Leipzig (ots) –
Ein Betondeckel ist alles, was vom Kali-Schacht übriggeblieben ist. „Hier war der Turm, hier habe ich gekämpft. Hier habe ich die Flagge gehisst“, resümiert Herbert Kindler. Die Bilder vom Hungerstreik im Sommer 1993 gingen um die Welt. Die Kumpel von Bischofferode kämpften damit verzweifelt um ihr Kaliwerk. Es war aber auch ein Protest gegen die Privatisierungspolitik der Treuhand. Wie geht es den Menschen in Bischofferode heute? Die Antwort gibt es in der Doku „Schicht im Schacht – Bischofferode, der Hungerstreik und die Folgen“. Zu sehen am 28. Juni in der ARD Mediathek und am 29. Juni, 22.40 Uhr im MDR-Fernsehen.
„Die Leute sind gallig“, sagt Bergmann Herbert Kindler. Und das auch noch 30 Jahre nach dem Hungerstreik in Bischofferode. Mit der Schließung des Kaliwerks „Thomas Münzer“ 1995 ging in der kleinen Eichsfeldgemeinde eine Ära zu Ende und der Ort verlor ein Stück Identität. Kindler hatte Glück im Unglück. Erst 2013 – bis dahin wurde alles gesichert und rückgebaut – legte er seinen Arbeitsplatz still. Dieses Glück hatte nicht jeder. Daraus resultierten Zank und Streit zwischen den Kumpels. Und der schwelt bis heute.
Herbert Kindler hat das all die Jahre zu spüren bekommen. Er war Bergmann durch und durch, Bischofferode seine Heimat. Und der Kalischacht lange sein zweites Zuhause. Über Generationen haben die Kindlers mit dem Salz ihren Lebensunterhalt verdient. Schachthauer Herbert Kindler war der Letzte. Denn: „Auf der Grube ist der Deckel – da ist nichts mehr“, erzählt der Familienvater.
Bernd Schmelzer hat es nicht so gut getroffen: Er war Maschinist für Aufbereitungs- und Förderanlagen im Werk und spontan eingesprungen, als die ersten Kumpel ihren Hungerstreik aufgeben mussten. Für ihn wie für alle anderen ging es um alles. Sie sahen keinerlei Perspektive. Drei Wochen lag er im Hungerstreik neben den Kumpels – bis sein Körper streikte.
Es ging nicht nur um die Existenzen, sondern um die ganze Region. Zwei Jahre Beschäftigungsgarantie trotzten die Kumpel der Politik mit dem Streik ab. Doch danach kam das Unausweichliche, die Kündigung – auch für Bernd Schmelzer: „Viele sind weggegangen.
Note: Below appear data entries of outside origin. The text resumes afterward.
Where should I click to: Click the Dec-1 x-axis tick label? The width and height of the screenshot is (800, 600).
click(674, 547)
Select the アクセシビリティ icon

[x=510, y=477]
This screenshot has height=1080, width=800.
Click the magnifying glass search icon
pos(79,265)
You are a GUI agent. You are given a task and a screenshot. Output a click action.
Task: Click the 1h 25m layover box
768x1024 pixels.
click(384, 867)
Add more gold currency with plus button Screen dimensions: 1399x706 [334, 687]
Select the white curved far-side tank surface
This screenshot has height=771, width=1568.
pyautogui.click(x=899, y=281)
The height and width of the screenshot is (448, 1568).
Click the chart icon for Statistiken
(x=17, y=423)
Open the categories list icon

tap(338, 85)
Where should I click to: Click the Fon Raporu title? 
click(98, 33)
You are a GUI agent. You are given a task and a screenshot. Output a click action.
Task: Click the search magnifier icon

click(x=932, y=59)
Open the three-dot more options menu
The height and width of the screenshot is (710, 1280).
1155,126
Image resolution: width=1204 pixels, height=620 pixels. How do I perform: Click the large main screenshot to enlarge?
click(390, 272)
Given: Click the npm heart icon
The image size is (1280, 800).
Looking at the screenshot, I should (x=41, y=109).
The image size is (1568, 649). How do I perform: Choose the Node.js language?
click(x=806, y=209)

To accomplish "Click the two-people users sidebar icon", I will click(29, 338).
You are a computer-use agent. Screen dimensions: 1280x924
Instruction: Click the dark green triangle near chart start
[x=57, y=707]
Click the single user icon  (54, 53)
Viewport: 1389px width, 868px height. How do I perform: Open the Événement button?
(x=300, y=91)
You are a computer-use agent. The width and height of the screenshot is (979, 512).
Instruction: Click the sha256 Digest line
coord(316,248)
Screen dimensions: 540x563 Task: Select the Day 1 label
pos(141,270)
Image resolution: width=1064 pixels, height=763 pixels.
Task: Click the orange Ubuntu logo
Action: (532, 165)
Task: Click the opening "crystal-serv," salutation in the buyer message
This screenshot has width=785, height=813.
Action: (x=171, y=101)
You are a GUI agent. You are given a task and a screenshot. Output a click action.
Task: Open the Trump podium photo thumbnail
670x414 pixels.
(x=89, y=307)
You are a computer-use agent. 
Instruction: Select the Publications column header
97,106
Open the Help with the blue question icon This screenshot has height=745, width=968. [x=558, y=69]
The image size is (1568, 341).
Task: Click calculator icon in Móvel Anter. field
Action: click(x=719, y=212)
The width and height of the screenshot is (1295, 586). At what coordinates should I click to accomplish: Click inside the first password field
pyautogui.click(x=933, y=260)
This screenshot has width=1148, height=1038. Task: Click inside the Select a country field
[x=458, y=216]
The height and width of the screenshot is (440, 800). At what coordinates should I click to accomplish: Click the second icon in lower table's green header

Viele sind dem Alkohol verfallen. Ja, wir haben auch viele Freunde verloren, die weggezogen sind. Irgendwie ging es so langsam bergab. Wir sind ja quasi wirtschaftlich das Outback.“
Der Film kehrt zurück in die dramatischen Wochen des Hungerstreiks 1993, zeigt die Menschen und den Ort vor 10 Jahren – 20 Jahre nach dem Hungerstreik. Und er trifft Familie Kindler und andere auch 2023 wieder. Was machte die Schließung der Kaligrube mit den Menschen und mit der Region? Wie lief es mit der Neuorientierung? Was macht das mit dem Gemeinschaftssinn?
Bereits um 20.15 Uhr am 29. Juni beleuchtet der Film „Bischofferode – Das Treuhand-Trauma“ im MDR-Fernsehen innerhalb des MDR-Doku-Sommers den Hungerstreik, die Schließung des Kaliwerks und die Trauhand. Zu Wort kommen dabei die Hungerstreikenden selbst, Bergleute und Arbeiterinnen, dazu Politiker und Politikerinnen wie Gregor Gysi, Bodo Ramelow und Rita Süssmuth, Kirchenvertretende und Bürgermeisterinnen und Bürgermeister sowie nicht zuletzt Wirtschaftslenkende, die Einblick hatten in die Treuhand-Verhandlungen.